Forschungsprojekt
(für den Nachwuchsworkshop 2018)
This paper explores the mechanisms of construction of ‘otherness’ at both the levels of language and content in Elfriede Jelinek’s text Die Schutzbefohlenen and in its English translation.
Firstly, Lyotard’s critique of Hegel and conception of a politics of forgetting will be applied to the text as a productive tool to enrich a post-modern reading. In Heidegger and the “jews”, Lyotard introduces the “jews” as the unrepresentable excess of our identity, that unconceivable element which needs to be removed, exterminated, forgotten for a sense of unified, pure identity to be secured. Jelinek’s “wir”/“we” in Die Schutzbefohlenen, hovering between being and non-being, untimely beyond time and space, dissolving in water into nothingness, indeed embody the Lyotardian ‘forgotten’ that the West drowns in a desperate attempt to prevent this threat from coming to the surface to be seen, heard and disturb the illusion of an identity.
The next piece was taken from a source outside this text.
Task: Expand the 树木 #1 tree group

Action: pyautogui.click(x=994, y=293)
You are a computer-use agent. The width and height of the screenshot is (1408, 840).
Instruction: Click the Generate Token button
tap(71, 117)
Secondly, the analysis will incorporate a queer, postcolonial perspective by applying Sara Ahmed’s concept of ‘spatial orientation’ and ‘normalisation of directions’ to highlight the way in which the textual references to movements reveal and challenge totalizing ideals of “sameness” and spatial identity (nationalism).
In this respect, the paper pays close attention to linguistic mechanisms of inclusion and exclusion and to the tension/interplay between patterns of unification and fragmentation. These include: alternations of the particles “ein-“ and “aus-” and the personal pronouns “wir”, “Sie”, “du”, “ihr”; subjectification and objectification; the conflation between an all-encompassing divine and bureaucratic authority; play on words in revealing the hypocrisy of democratic ideals.
These aspects are analysed by comparing the text with the English translation (Charges (The Supplicants)) highlighting potential translation challenges, gains, losses and the way the two languages use their linguistic and cultural specificities in ‘othering’ and ‘queering’.
Lyotard’s forgotten “jews” and Ahmed’s displaced others emerge as productive elements which, applied to the German and English texts, enhance Jelinek’s disruption of any comforting, unifying pattern of identity and of those grand narratives of freedom and humanity that Europe holds dear, exposing their hidden yet dangerous mechanisms of selective inclusion and oppressive exclusion.